Feature Home: Where Boulder Meets Bangalore
26 Sep 2017
This soulful landscape and home resonate with world stories and a life well lived
By Lisa Marshall | photos by www.weinrauchphotography.com It all started with a dusty wrought-iron chandelier hanging from a market stall in Bangalore, India. Boli Medappa, then a precocious 16-year-old from the rural district of Coorg, spotted it and, as she remembers it, “found it pleasing to the eye.”
Collecting Memories
Medappa landed in Colorado in 1981 to get a master’s degree at the University of Denver, but quickly fell in love with Boulder’s forward thinking and wide-open spaces. They reminded her of the lush coffee-plantation region where she was born, and her grandparents’ home, where she spent much of her youth. “I always said I would live in Boulder one day,” she recalls. Instead, her career as a global telecom consultant took her to England, South Africa and all across Asia. In her free time, she traveled to exotic locales, gathering memories—from valuable antiques and rare artworks to gifts treasured purely for their sentiment. “You are either a collector, who buys things because they please you, or an investor, who buys things because you think they will appreciate someday,” she says. “I have always been a collector.” On one wall hang a monk’s horn, a woven hat worn in the rice fields and a 300-year-old tapestry from a trip to Bhutan in 1992. On another, a grass-cutting sword, emblazoned with a snake’s head, from Cambodia.

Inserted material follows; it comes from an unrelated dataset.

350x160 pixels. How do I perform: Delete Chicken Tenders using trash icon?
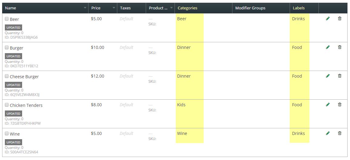(x=340, y=105)
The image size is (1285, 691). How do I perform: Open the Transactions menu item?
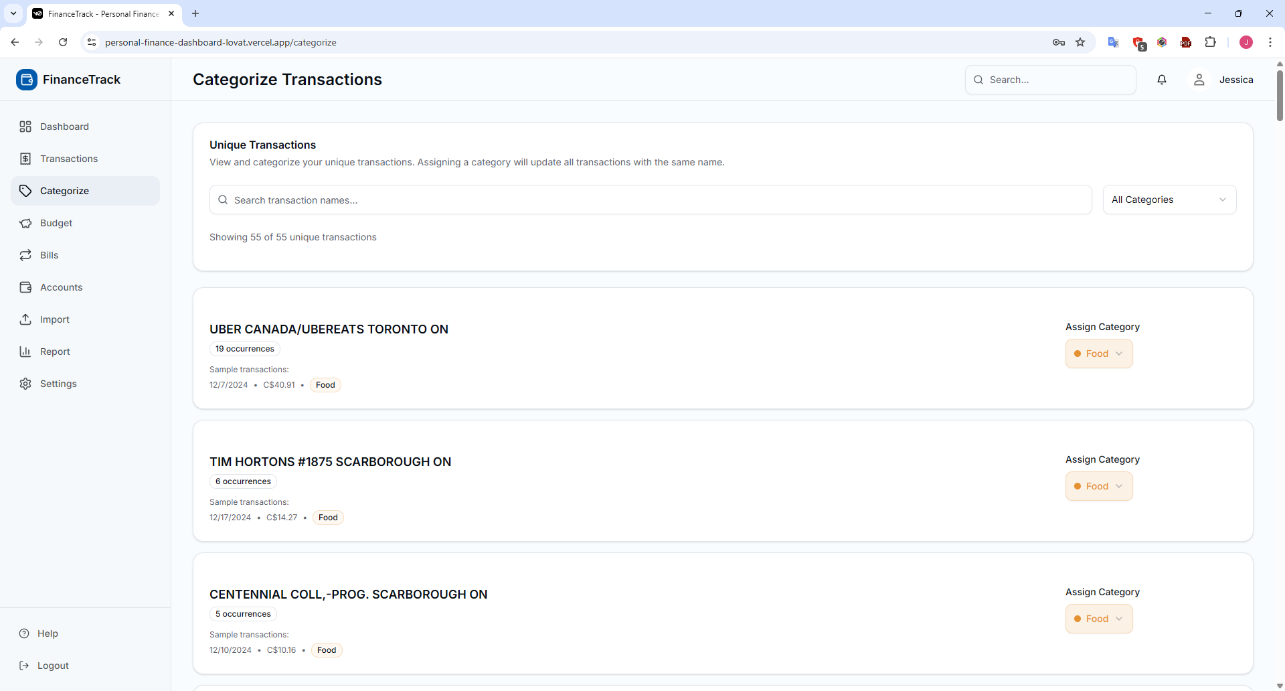(68, 159)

In the dining room sits a collection of antique aquatint prints of Indian landscapes by William and Thomas Daniell from the early 1800s, photographs of 1850s-era India taken by British photographer Samuel Bourne, and an assortment of shiny Indian tiffin boxes. Much of Medappa’s collection sat in storage for years as she lived and worked in London and searched for just the right home in Colorado. She insisted on three things: a view of the Flatirons, a corner lot, and a single-level house on the west side of town. By the time she found the place in 2002, she had amassed decades’ worth of treasures. But she did not, as many in Boulder have done, pop the top. “I don’t believe in big houses,” she says, noting that she only needed enough room for herself, her mate Will Schaleben, and their beloved black Lab, Zara. Instead, she made subtle adjustments with big impacts.
Front & Center
Her brother, Prem Chengappa, a noted landscape architect, came from India to help her infuse the front yard—previously a bit of an afterthought—with grace. “I never understood the American tradition of emphasizing the backyard,” she says, noting that in Indian traditions, a well-thought-out entrance is key to imbuing a home with good energy. “I wanted my front entrance to be as welcoming as possible.” And it is.